На вокзале Фридрихштрассе стоял дубак: там сквозило, было холодно. Я продрог до костей. В Берлине тогда было очень темно и холодно. Уже три месяца огни большого города были погашены: шла война. Но дома это мало замечалось. Я ел горох с салом, разогретый в печи. От моего обеда валил густой горячий пар. Блюдо было серо-желтым, и вкус несколько отдавал печью, а наши черные напольные часы как раз пробили восемь. Мои родители сидели рядом, обсуждая рождественские украшения в отцовском кабинете. Наше первое военное Рождество. Веселое Рождество во время немецких оборонительных боевых действий – было много о чем поразмышлять.

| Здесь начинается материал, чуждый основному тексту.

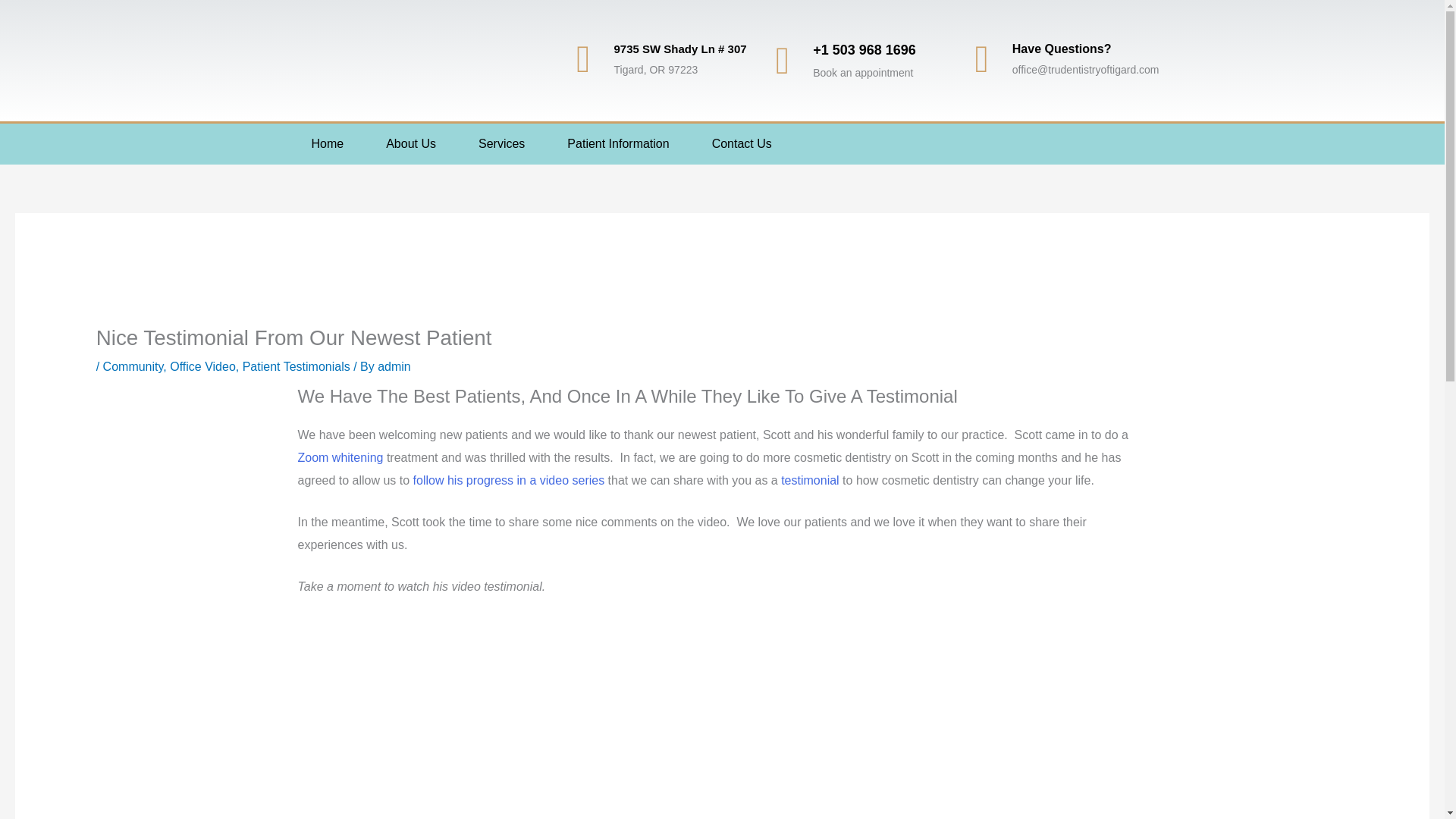
About Us (411, 143)
Home (327, 143)
Have Questions? (1061, 48)
Services (501, 143)
Patient Information (618, 143)
Contact Us (741, 143)
View all posts by admin (393, 366)
Given the description of an element on the screen output the (x, y) to click on. 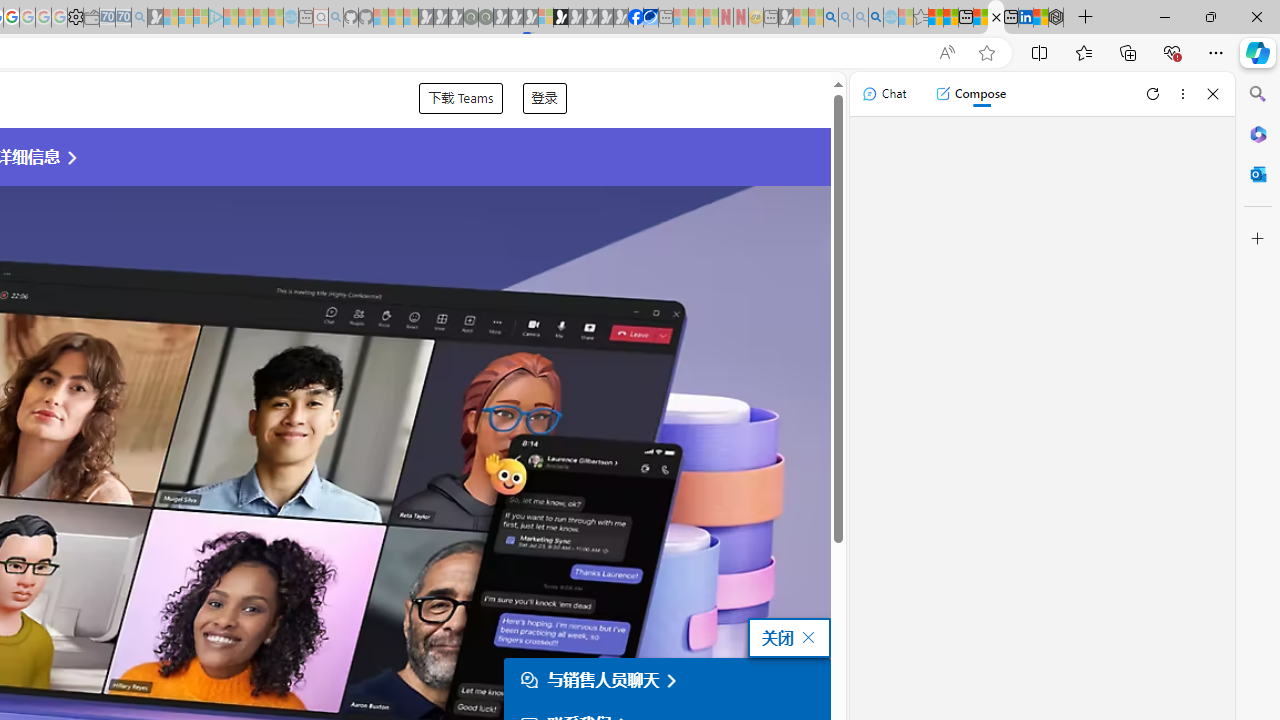
Bing Real Estate - Home sales and rental listings - Sleeping (139, 17)
Home | Sky Blue Bikes - Sky Blue Bikes - Sleeping (291, 17)
Nordace - Summer Adventures 2024 (1055, 17)
Cheap Car Rentals - Save70.com - Sleeping (123, 17)
MSN - Sleeping (786, 17)
Favorites - Sleeping (920, 17)
Close Customize pane (1258, 239)
Given the description of an element on the screen output the (x, y) to click on. 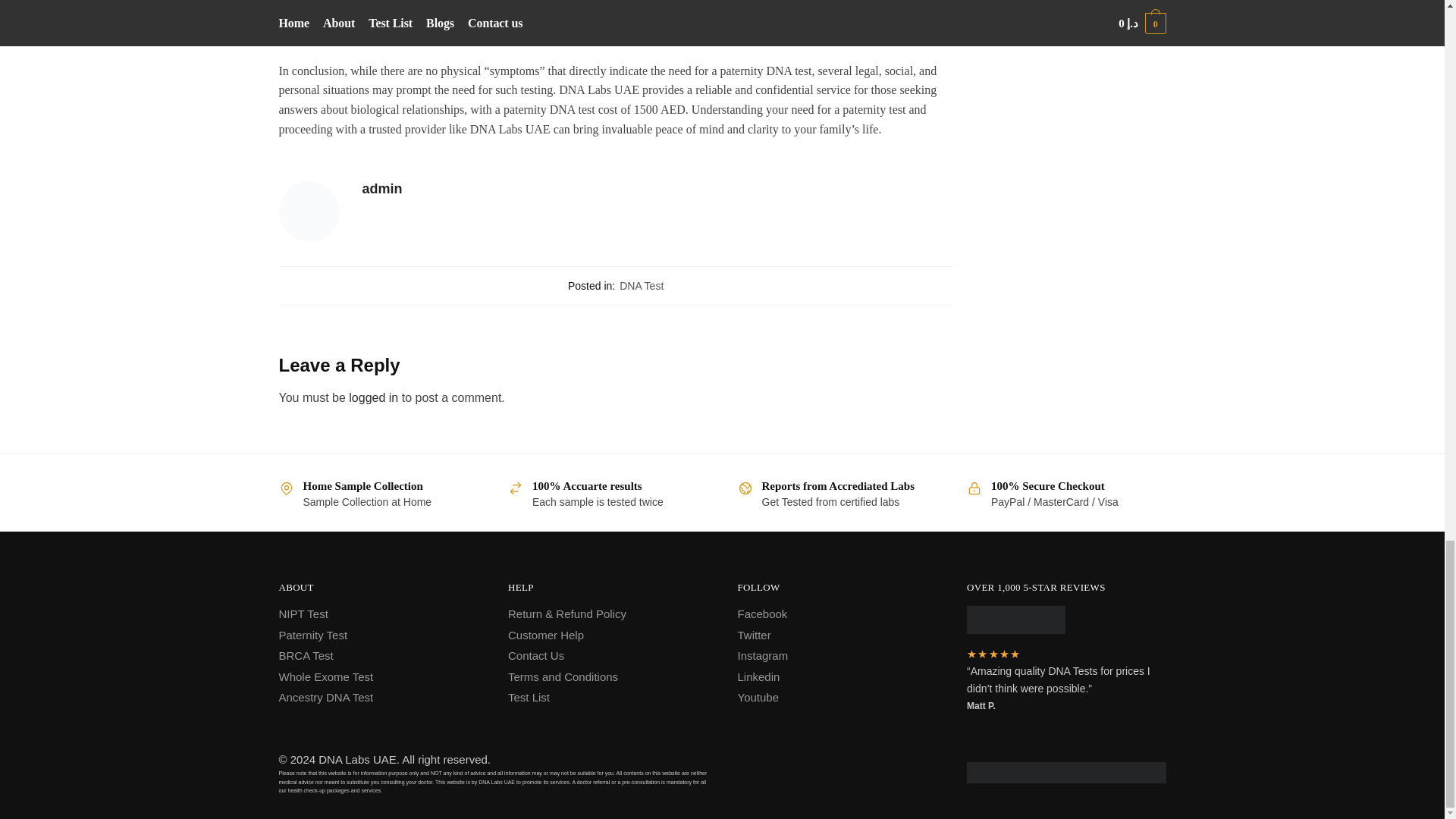
logged in (373, 397)
admin (657, 188)
DNA Test (641, 285)
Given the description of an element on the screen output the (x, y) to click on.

Вдруг задребезжал звонок. Было странно услышать звонок в такой час. У нас восемь вечера считалось очень поздним временем, и совсем скоро наступала пора идти в постель.
– Уже иду! – крикнул сидевший рядом отец громким голосом, дав этим понять, что он хочет взять непривычную ситуацию в свои руки.
Я слышал, как он прошел по коридору, повозился со связкой ключей, открыл цилиндровый замок и поговорил с кем-то снаружи. Моя голова была забита Платоном, а рот – гороховой кашей, тут я слышу, как мой отец вдруг испустил сдавленный крик. Вот он идет по коридору, распахивает дверь столовой. У него округлившееся, испуганное лицо, растерянные детские глаза, как у всех госслужащих, он дрожит, вопрошающе смотрит на меня и молчит, только его глаза говорят: случилась беда.
И я, словно рабочий в бараке, кладу ложку на стол, медленно поднимаюсь – я уродился долговязым и слишком высоким для этого дома, и думаю: что же случилось в восемь часов перед Рождеством, когда люди ужинают? Я иду по коридору и внезапно вижу в нашем дверном проеме Франца Брадтке. Из темноты внутрь заносит ветром кружащиеся белые снежинки. Господин Брадтке стоит у нашей двери подтянуто и неподвижно, словно зеленый оловянный солдатик. Я его знаю с детства. Это спокойный, неповоротливый человек с коричневыми густыми усами, настоящий деревенский жандарм, которого дети уважают, словно Бога Отца. Но сейчас на господине Брадтке высокий блестящий служебный шлем всех берлинских полицейских, с ремнем под подбородком. Он излучает важность, он явно на службе. Рядом с ним рычит светло-коричневая овчарка на толстом кожаном поводке. Они оба стоят у нас на пороге, едва ли не больше чем на самом деле, сверкающие от снега, как страшные персонажи из сказки; они почти угрожают повалить наш маленький домик, и я слышу, как господин Брадтке, который еще несколько лет назад ласково называл меня шалопаем, внезапно рычит чужим, изменившимся голосом:
– Пройдемте!
И спустя несколько мгновений, пока я лишь тупо пялился на него, он повторил еще более официальным тоном:
– На выход, пройдемте, молодой человек!
Больше он ничего не сказал. Так настал конец нашей эйхкамповской семье, так быстро разваливается семья, нерушимое основание нашего традиционного мирового порядка. Этим пятничным вечером в 1939 году ликвидировали одну немецкую семью, которая с 1914-го, со дня начала войны 1 августа, упорно и ожесточенно боролась со всем разрушительным и разлагающим в нашей стране. Они забрали последнего ребенка. Дом опустел. Я удивленно и растерянно таращился на господина Брадтке и слышал, как моя мать крикнула из отцовского кабинета:
– Что там? Меня нет!
И тут до меня сразу дошло: ты сейчас должен идти с ним.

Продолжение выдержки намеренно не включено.